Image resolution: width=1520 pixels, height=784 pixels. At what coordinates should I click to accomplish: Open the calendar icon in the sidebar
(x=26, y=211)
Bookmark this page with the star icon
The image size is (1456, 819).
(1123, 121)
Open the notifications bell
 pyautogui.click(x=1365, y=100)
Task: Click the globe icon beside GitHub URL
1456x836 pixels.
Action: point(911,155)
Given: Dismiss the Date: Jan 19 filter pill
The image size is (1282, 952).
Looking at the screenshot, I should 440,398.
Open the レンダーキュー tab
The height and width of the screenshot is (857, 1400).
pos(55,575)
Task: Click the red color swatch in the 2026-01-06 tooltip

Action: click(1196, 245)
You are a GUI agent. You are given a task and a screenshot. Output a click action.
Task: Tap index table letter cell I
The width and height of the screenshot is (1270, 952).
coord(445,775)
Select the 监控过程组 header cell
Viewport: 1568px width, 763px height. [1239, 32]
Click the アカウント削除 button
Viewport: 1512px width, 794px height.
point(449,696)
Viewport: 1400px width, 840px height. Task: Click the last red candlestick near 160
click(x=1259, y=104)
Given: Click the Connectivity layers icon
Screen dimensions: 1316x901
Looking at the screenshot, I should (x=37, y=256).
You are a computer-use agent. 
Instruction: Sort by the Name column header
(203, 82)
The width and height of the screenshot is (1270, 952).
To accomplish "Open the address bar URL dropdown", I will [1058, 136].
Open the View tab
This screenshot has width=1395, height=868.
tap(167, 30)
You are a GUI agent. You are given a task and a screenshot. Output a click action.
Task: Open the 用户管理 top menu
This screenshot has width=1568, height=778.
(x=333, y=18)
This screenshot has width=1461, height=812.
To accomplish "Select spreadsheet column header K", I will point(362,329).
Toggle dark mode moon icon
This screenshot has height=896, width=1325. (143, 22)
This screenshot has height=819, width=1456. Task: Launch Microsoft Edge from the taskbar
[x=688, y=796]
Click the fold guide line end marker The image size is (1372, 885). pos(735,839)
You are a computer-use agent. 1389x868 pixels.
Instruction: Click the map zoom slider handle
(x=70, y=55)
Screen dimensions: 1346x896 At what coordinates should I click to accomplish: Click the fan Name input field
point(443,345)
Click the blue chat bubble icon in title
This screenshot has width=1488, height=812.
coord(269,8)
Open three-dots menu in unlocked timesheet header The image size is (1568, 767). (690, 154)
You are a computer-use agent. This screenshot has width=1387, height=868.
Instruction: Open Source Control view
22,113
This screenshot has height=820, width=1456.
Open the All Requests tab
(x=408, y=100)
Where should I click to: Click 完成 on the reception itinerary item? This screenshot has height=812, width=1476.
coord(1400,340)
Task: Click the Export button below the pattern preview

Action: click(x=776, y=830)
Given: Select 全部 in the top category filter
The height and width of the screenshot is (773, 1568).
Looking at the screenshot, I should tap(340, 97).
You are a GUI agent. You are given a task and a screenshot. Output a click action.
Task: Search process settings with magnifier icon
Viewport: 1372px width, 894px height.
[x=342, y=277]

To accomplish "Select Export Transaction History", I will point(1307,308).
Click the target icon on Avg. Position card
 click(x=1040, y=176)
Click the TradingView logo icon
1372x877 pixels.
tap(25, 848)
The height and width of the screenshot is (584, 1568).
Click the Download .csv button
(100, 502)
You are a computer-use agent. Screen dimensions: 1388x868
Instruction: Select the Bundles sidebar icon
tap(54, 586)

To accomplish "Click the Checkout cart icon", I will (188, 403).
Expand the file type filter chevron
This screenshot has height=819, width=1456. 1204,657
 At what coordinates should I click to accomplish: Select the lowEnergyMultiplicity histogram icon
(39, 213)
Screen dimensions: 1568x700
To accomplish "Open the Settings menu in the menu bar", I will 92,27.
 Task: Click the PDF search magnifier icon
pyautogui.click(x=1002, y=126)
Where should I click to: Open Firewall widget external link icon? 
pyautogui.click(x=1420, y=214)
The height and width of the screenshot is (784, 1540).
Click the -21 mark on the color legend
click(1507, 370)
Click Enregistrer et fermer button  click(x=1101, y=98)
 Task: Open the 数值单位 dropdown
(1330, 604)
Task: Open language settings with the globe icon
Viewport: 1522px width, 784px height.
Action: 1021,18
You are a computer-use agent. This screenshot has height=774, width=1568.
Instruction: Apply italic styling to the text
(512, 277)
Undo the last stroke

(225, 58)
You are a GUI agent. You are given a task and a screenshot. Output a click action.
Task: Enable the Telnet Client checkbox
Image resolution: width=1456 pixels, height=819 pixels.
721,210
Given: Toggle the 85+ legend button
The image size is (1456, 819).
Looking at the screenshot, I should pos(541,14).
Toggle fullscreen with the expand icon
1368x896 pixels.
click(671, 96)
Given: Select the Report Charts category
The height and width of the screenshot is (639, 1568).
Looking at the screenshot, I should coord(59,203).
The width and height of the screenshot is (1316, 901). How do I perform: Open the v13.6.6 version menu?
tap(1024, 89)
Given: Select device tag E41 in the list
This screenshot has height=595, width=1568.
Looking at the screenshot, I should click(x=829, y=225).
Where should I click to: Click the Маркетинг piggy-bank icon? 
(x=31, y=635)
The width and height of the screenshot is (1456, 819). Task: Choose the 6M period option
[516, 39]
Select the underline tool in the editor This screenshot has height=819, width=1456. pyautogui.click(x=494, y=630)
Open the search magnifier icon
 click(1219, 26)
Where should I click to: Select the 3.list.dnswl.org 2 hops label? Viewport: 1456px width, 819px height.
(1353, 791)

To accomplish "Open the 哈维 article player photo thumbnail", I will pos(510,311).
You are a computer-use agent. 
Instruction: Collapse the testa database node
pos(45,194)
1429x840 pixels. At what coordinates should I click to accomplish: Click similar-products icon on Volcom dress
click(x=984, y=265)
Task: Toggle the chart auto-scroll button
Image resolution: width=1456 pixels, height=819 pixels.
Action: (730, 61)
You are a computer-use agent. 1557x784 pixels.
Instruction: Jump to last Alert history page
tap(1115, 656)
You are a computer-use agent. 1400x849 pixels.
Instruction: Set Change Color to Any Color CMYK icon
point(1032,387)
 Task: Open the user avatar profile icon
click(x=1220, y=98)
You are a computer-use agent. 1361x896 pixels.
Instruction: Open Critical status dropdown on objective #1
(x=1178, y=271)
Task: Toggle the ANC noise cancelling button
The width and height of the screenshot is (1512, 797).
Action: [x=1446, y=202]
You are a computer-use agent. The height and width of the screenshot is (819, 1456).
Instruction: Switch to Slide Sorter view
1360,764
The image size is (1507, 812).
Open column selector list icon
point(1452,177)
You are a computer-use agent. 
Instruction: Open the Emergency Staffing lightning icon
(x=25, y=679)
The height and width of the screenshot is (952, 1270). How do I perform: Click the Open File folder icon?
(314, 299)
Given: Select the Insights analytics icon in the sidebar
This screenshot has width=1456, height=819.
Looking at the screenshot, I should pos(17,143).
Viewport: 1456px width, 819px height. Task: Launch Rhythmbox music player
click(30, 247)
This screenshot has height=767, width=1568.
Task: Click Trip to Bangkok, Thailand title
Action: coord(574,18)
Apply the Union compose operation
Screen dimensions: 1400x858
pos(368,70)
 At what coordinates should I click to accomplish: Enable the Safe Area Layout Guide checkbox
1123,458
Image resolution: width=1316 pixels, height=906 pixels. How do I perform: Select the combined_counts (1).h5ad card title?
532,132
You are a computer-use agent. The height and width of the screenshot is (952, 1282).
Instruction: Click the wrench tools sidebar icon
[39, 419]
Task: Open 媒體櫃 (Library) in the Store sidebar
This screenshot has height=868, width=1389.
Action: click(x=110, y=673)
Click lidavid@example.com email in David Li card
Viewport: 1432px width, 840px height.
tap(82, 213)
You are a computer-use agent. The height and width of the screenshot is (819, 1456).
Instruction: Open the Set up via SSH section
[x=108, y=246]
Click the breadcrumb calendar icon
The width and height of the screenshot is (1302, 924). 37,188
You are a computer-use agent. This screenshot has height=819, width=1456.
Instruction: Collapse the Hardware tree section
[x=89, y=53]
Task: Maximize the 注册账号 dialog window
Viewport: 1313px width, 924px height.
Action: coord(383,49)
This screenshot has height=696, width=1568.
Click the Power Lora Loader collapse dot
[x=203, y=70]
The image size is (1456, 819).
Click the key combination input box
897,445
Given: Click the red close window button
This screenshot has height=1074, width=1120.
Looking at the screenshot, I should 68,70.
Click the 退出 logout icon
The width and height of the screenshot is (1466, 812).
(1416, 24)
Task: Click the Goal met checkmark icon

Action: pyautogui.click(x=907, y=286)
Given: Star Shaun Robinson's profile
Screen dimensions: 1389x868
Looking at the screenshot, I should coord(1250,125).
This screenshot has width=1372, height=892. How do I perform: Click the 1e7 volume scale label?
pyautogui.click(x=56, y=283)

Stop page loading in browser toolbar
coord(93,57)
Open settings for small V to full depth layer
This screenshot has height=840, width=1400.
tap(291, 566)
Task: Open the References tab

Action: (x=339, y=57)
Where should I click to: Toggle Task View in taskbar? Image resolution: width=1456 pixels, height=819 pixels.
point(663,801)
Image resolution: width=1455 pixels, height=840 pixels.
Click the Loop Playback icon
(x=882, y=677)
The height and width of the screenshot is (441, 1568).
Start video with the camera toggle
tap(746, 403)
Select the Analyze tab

**Exercise details**: Going through the records above, count the lines that hold the string "window" and give only the total.

**Exercise response**: 2